When children become involved in growing their own food, they’ll be more apt to eat it too!

It’s one thing to have a healthy dinner placed in front of you at the table…it’s a whole different story when a child picks a tomato, helps to cut it up, adds it to the bowl, sprinkles salt, helps stir… or performs whatever jobs are age appropriate. For the child, it’s about the ownership, the “hey look what I made!”   And typically…if they have a hand in making it, they are going to eat it!

So, give it a try! Here is a simple, kid-friendly recipe, that they can help with in so many ways! Tomatillo salsa! It’s great because tomatillos are easy to grow, fun to harvest, are super yummy, you can pack it with all sorts of healthy veggies, and kids love to dip things.

What you need for your Tomatillo Salsa:

  • 2 cups tomatillos, seeded and diced
  • 1 small onion, diced
  • 1-2 ripe tomatoes, seeded and diced
  • 1 clove garlic, chopped
  • 1 jalapeno, seeded and diced (leave this out if your kiddos are opposed to a little spice)
  • 1 lime, juice
  • 1 handful cilantro, chopped
  • 1/4 teaspoon ground cumin
  • Add salt and pepper to taste

Optional add-ins to boost the health factor: black beans, chopped kale (or any dark leafy green), grated carrots, or come up with your own!

 

Step 1

Have children put on their “edible adventure capes!” These are invisible, so easy peasy.

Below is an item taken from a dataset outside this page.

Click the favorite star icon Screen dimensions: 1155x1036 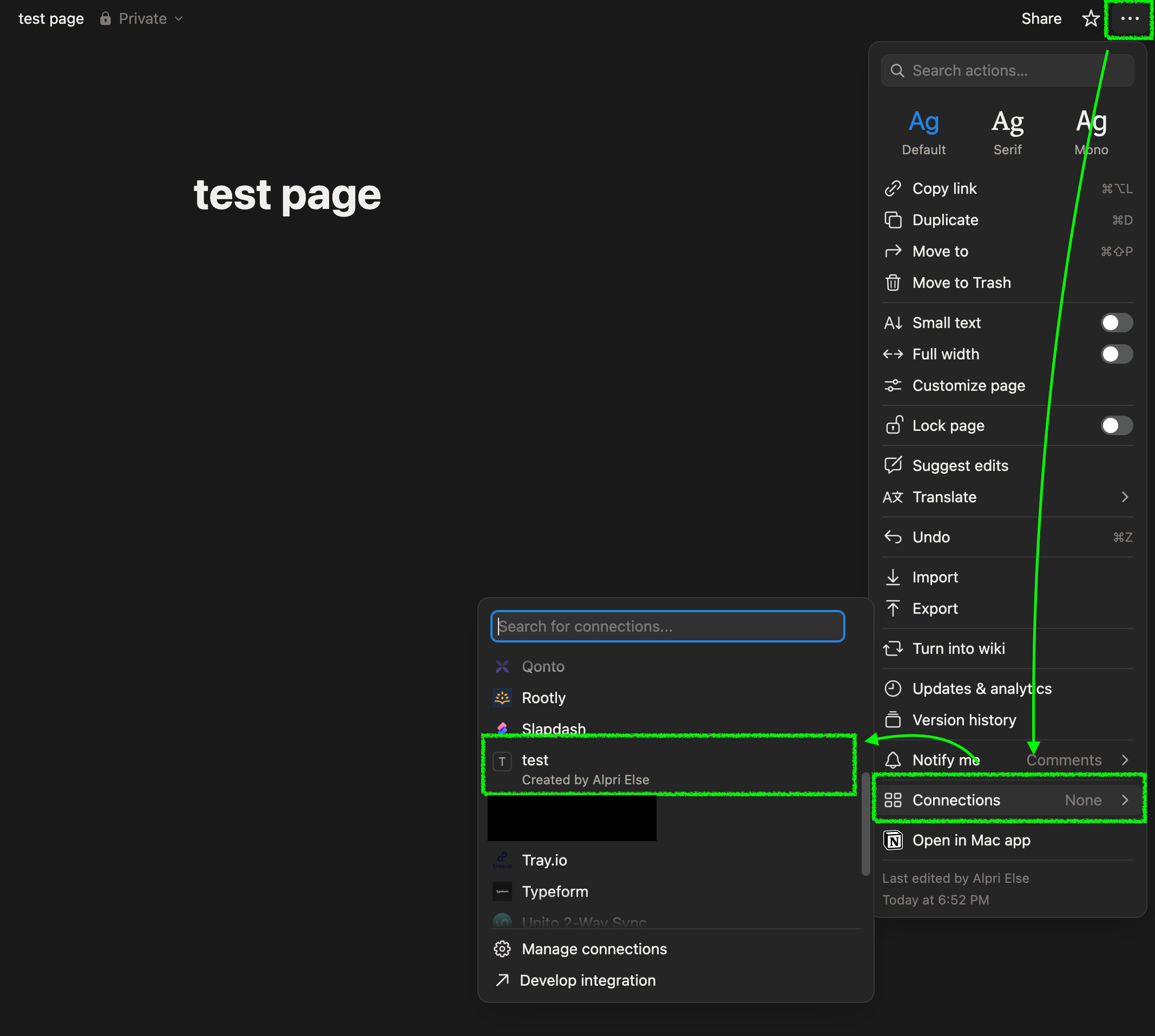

Harvest ripe tomatillos, onion, garlic, tomatoes, cilantro in your garden or if you didn’t plant them, buy them from the local grocery store. Tomatillos are ripe when the fruit fills the baglike structure they grow inside. Usually the size of a large bouncy ball.

cooking with kids

Kids love removing the “wrappers” from tomatillos!

Step 2

Unwrap your tomatillos from their bags. Kids usually love to do this part, however they are sticky! Rinse off all of the veggies.

making tomatillo salsa

Carefully dicing tomatillo for salsa

Step 3

Dice tomatillos and tomatoes and remove seeds. Chop everything else up too. With supervision, even young children can help with this part. I give even my youngest a butter knife to “help” chop up the tomatoes. It ends up being a pile of mush, but I just add it to the bowl anyway and he feels great that he had a part in it all. If you are adding in kale, the little ones can help to break it into small pieces. They can also help to grate carrots or onions, depending on your type of grater. Mine is an old-school grater that tries to grate my fingers every time, but they make safer ones that children can use.

 

homemade tomatillo salsa recipe

Yumm! Even your picky eaters will love this, especially if they helped to make it!

Step 4

Add it all into a bowl and stir. Have the kiddos taste test and adjust as needed.

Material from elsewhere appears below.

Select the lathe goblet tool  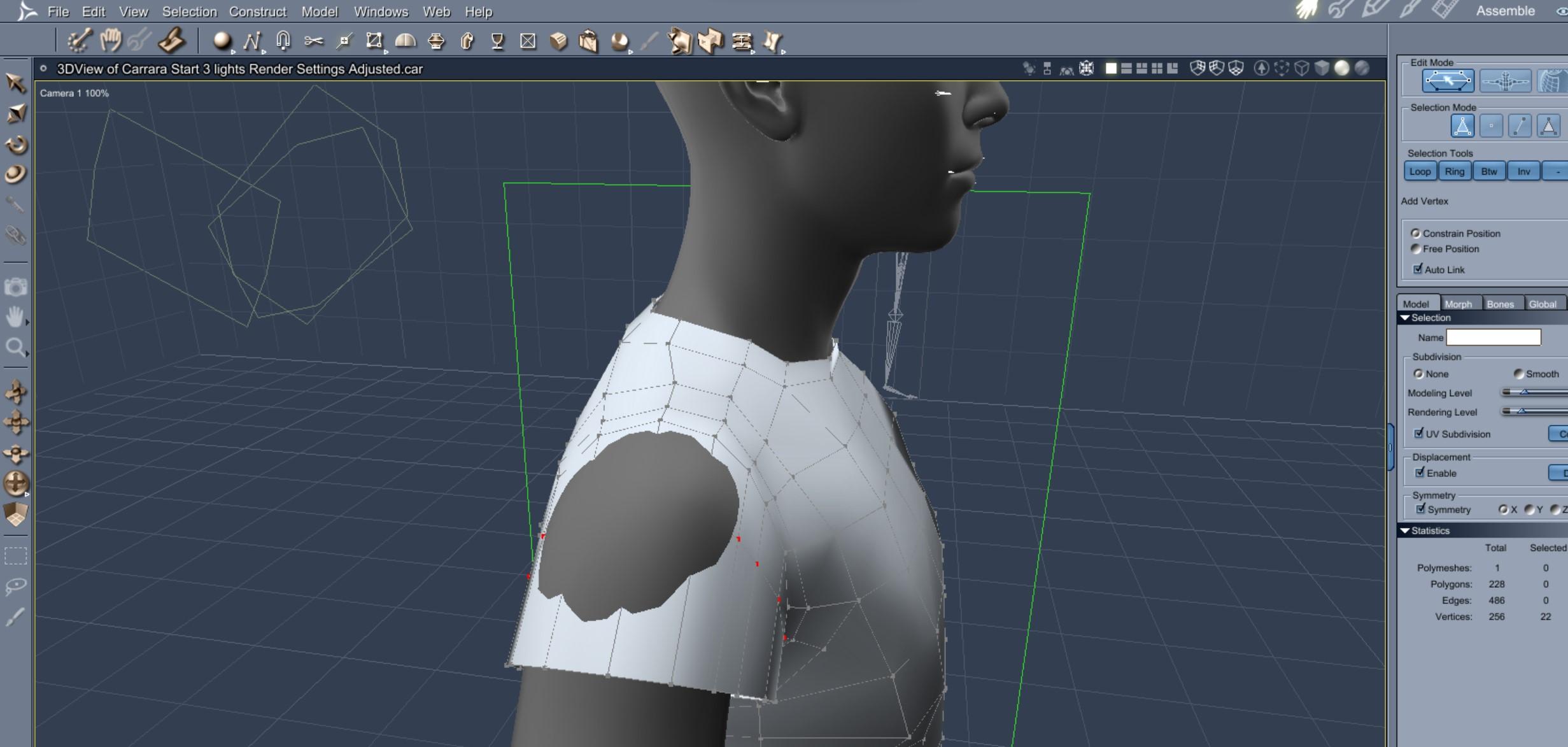coord(497,41)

Enjoy the harvest and have a blast going on new new food adventures together!

 

Helping Kids Make Healthy Food Choices . . .

As the director of education at our local community garden, I teach the value of eating local, organic, real food to over 200 students a year. As a mom to three young children, this education is instilled in our daily life. I’ve had lots of time for trial and error with this, so I’ll share what I have learned about helping kids make healthy food choices. First, I have found that giving kids the wheel and letting them be in charge of their choices, creates a fun atmosphere. It allows them to go on a “edible adventure” when trying new foods. As soon as there is a mandatory aspect of eating the food, the fun aspect disappears and the kids shut down. Keep the aspect of “free choice” involved, such as “choose two veggies that you want to try.” Maybe purple potatoes are more appealing than carrots – as long as they are trying new veggies…it’s a win-win.

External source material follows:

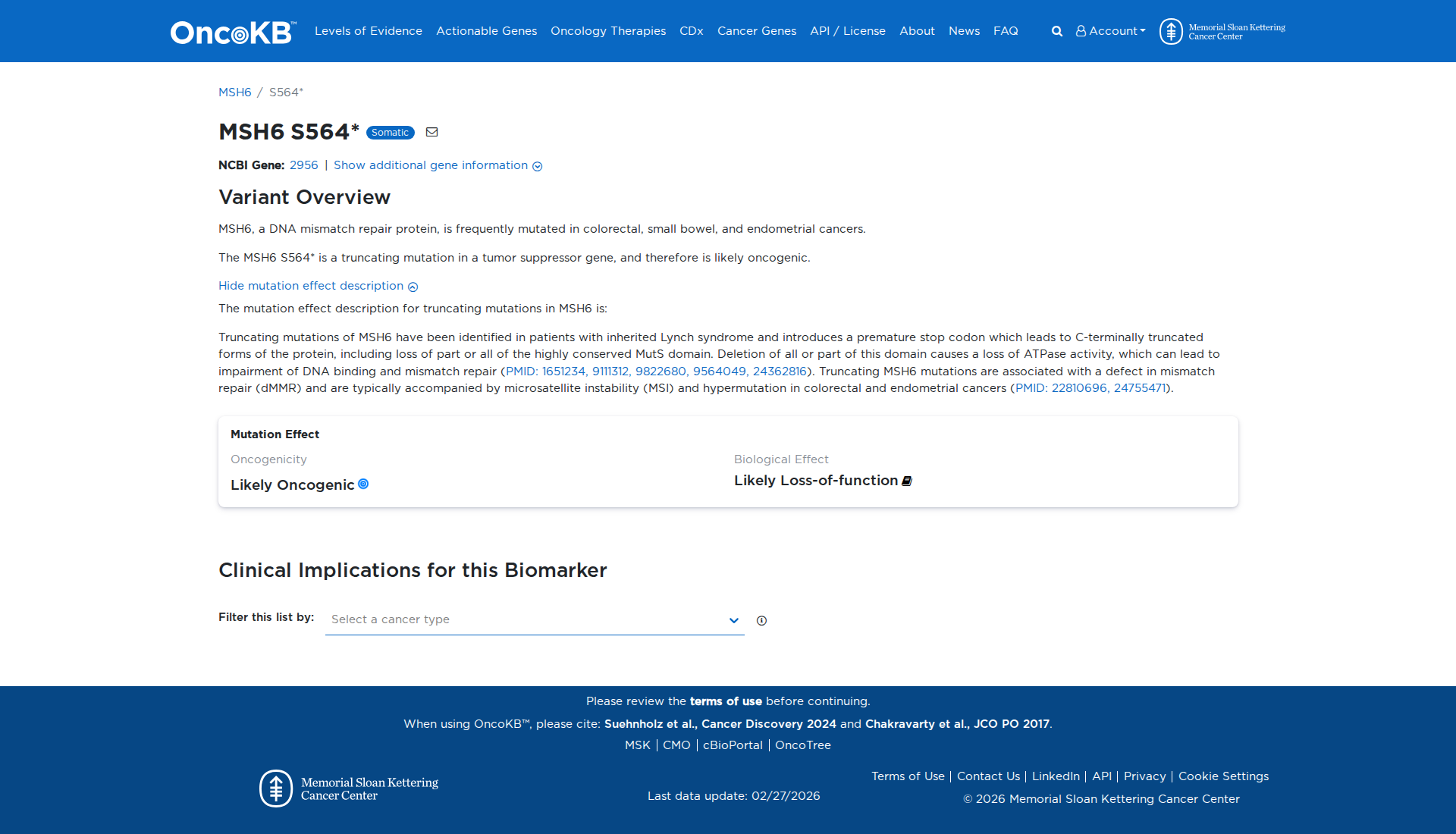1456x834 pixels.
Task: Open the search icon in navbar
Action: point(1056,31)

I’ve seen that a simple reward for being brave and trying new foods works wonders. Such as “if you want desert, eat your carrots…it’s your choice.” This keeps the ball in their court, however they only get the reward if they choose to eat their vegetables.

Finally, I speak in ways that keeps it light and fun, such as “what a brave guy trying that juicy tomato!” Or “look at those muscles! I think they just grew after you took that bite of kale!” Keeping the fun in trying new foods allows kids to feel like it’s a game and we all know that kids like to play games!